Text provided ::

┌────────

Teva’s strategy to boost its operational efficiency and tap strategic partnerships seems to be paying off. In its Q3 earnings report, Teva announced that global revenues were up to $3.9 billion, marking a 7% rise from the previous year’s third quarter. Factors fueling the growth include the robust performance of their specialty medications, Austedo and Ajovy, as well as a strong showing from their generics portfolio. However, despite these promising stats, investors appear to be cautious. Teva’s stock is down almost 8% so far this year, currently trading at $8.77.
For Austedo, Sven Dethlefs, the company’s head of North America commercial, noted that the company has seen growth for the extended-release version of the drug. In an earnings call, Dethlefs said the company has seen “a significant number of new prescribers that have never prescribed Austedo before that now start prescribing Austedo XR.” He added that the demand for the XR version of the drug puts the company on the right track in “making Austedo a continuous growth driver” for its business.
A rosy outlook for 2024
The company bolstered its outlook for 2024, forecasting its revenue to fall in the range of $15.1 to $15.5 billion. Factors behind the optimistic projection include an exclusive deal with Sanofi aimed at developing and commercializing new treatments. The company has also made progress with its “Pivot to Growth” strategy, which involves fortifying its commercial offerings with profitable drugs and biosimilars. Other pillars of the strategy include homing in on neuroscience and immunology, sustaining its established presence in the generics marketplace, and allocating capital to fuel these areas of growth.
Financial performance in context
With this “Pivot to Growth” strategy, Teva projects to surpass annual revenues of $2.5 billion from Austedo alone by 2027.
The graph below charts revenues alongside GAAP and non-GAAP earnings-per share (EPS).
Given the current war in Israel, Teva has introduced a proactive strategy to ensure the safety and well-being of its workforce while maintaining its operational commitments.
Although Teva has projected growth into 2024, the company’s stock has fallen considerably since its peak in 2015, when it hit a high closing price of $67.06 on July 27, 2015. A number of factors are at play in the decline, including a considerable debt burden, legal entanglements, and challenges in converting earnings into free cash flow. As of mid-2021, Teva carried net debt of about $22.7 billion, and while the debt levels have been decreasing, they still constrain the company. In addition, Teva has faced a number of legal woes, ranging from patent disputes to the opioid litigation. In 2022, Teva joined Allergan (now a unit of AbbVie) in agreeing to pay $5B billion to settle opioid allegations.

└────────

Data provided ::
┌────────

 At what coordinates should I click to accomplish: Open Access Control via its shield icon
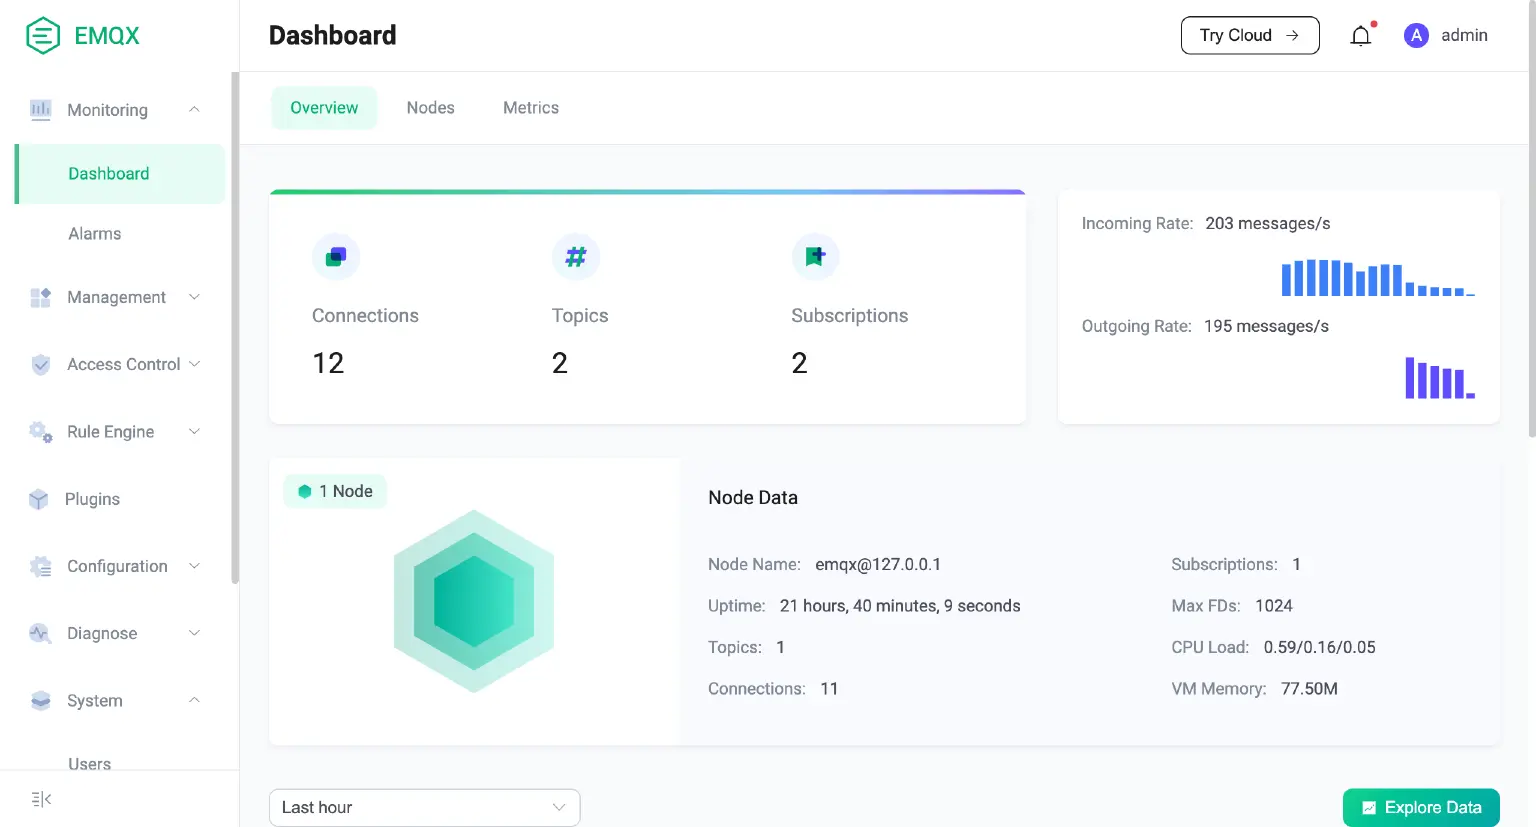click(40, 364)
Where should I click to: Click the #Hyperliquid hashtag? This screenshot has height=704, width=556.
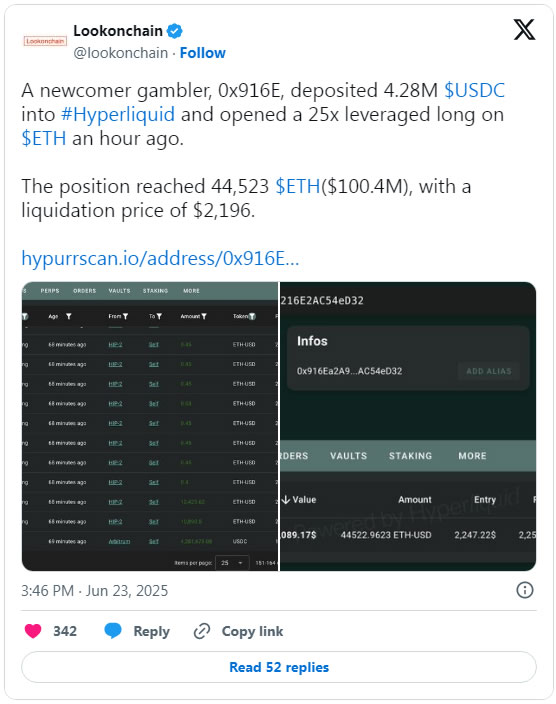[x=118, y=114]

└────────
┌────────

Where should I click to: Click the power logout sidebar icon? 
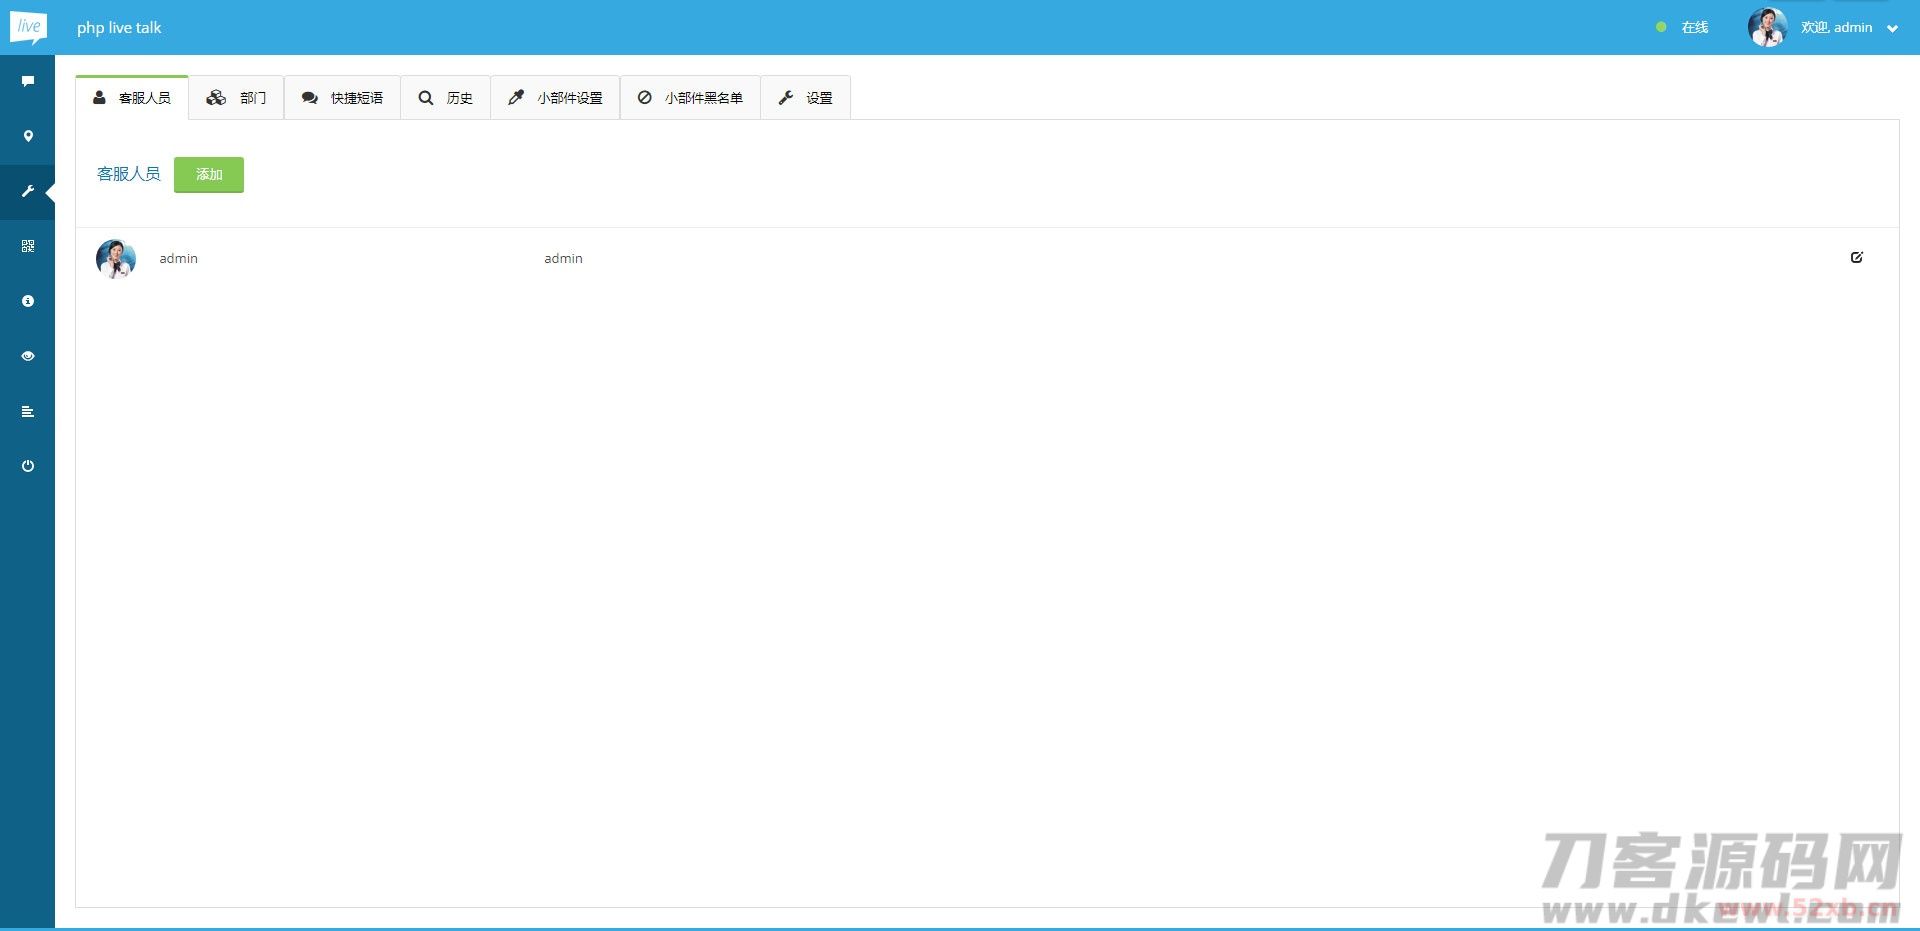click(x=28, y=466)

└────────
┌────────

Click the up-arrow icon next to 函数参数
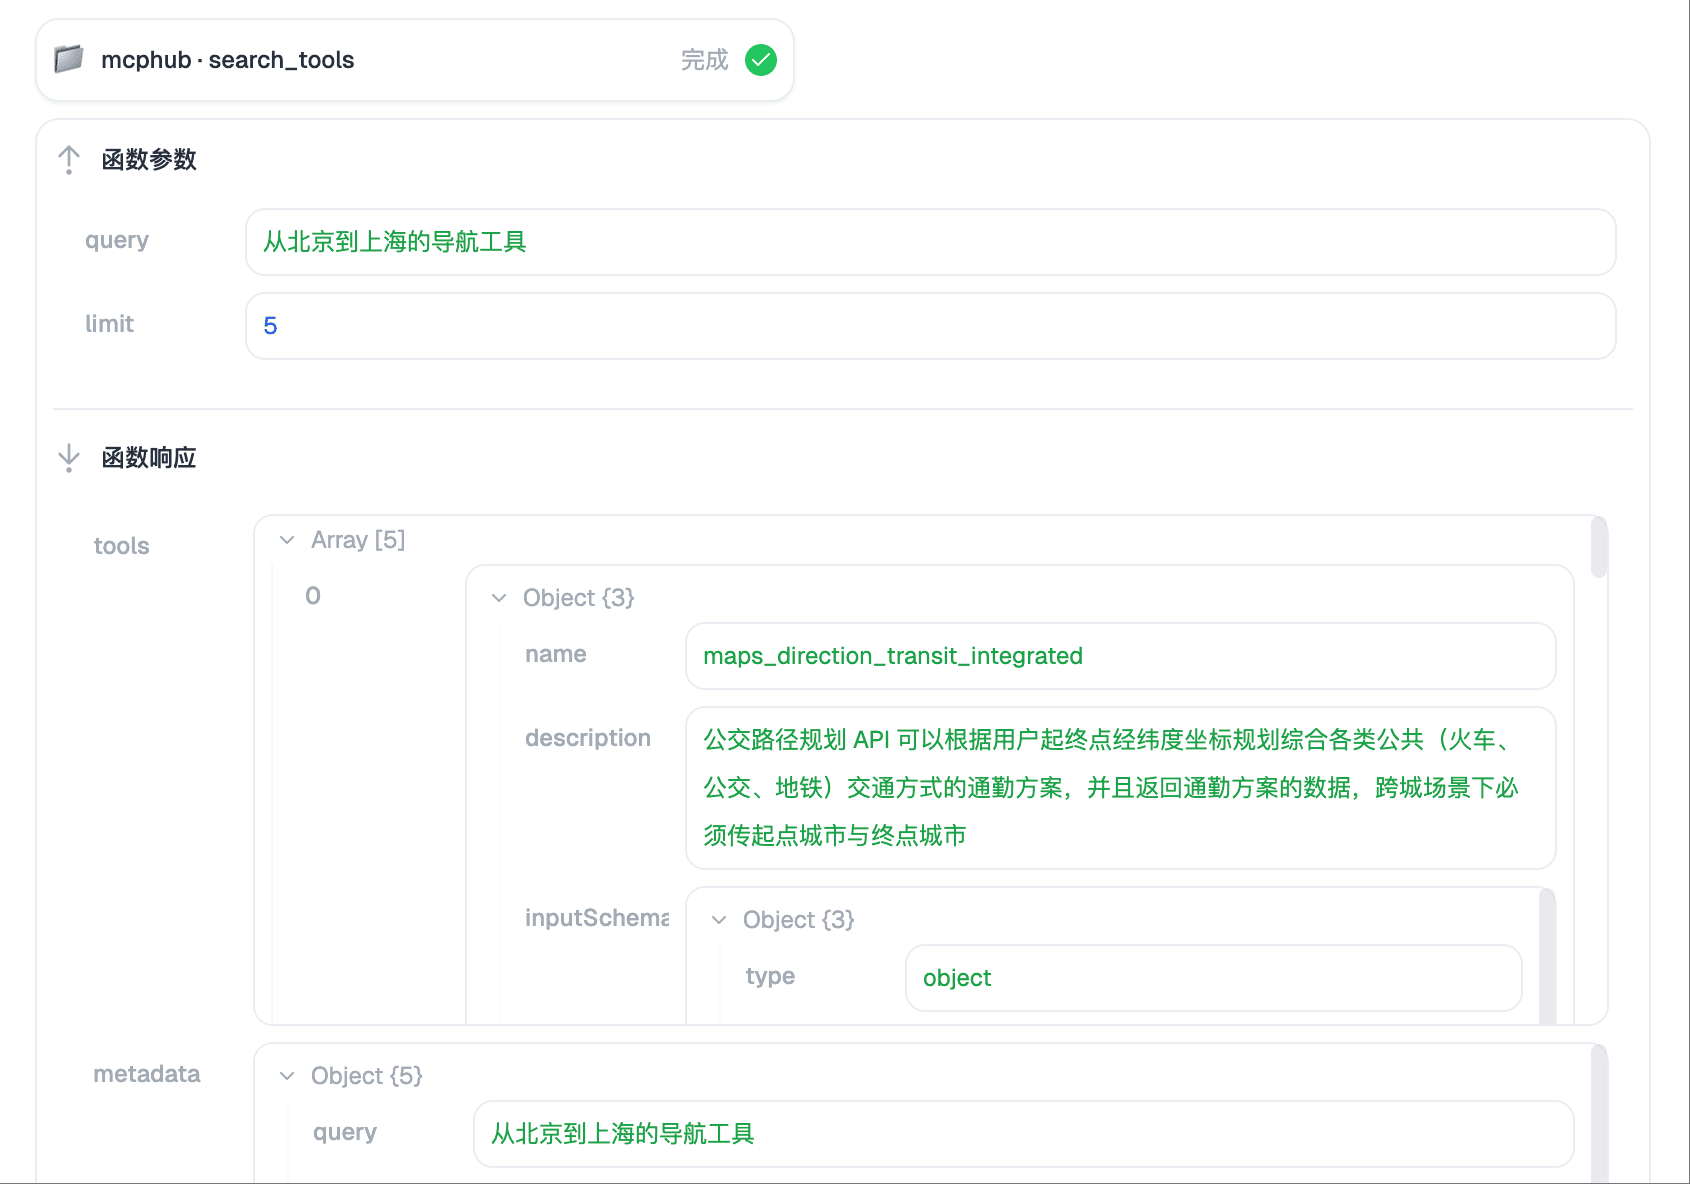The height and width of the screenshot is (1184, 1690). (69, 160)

└────────

Requirement ::
In the text about Teva's earnings, what closing price did Teva's stock reach at its 2015 peak?

Reply ::
$67.06, on July 27, 2015.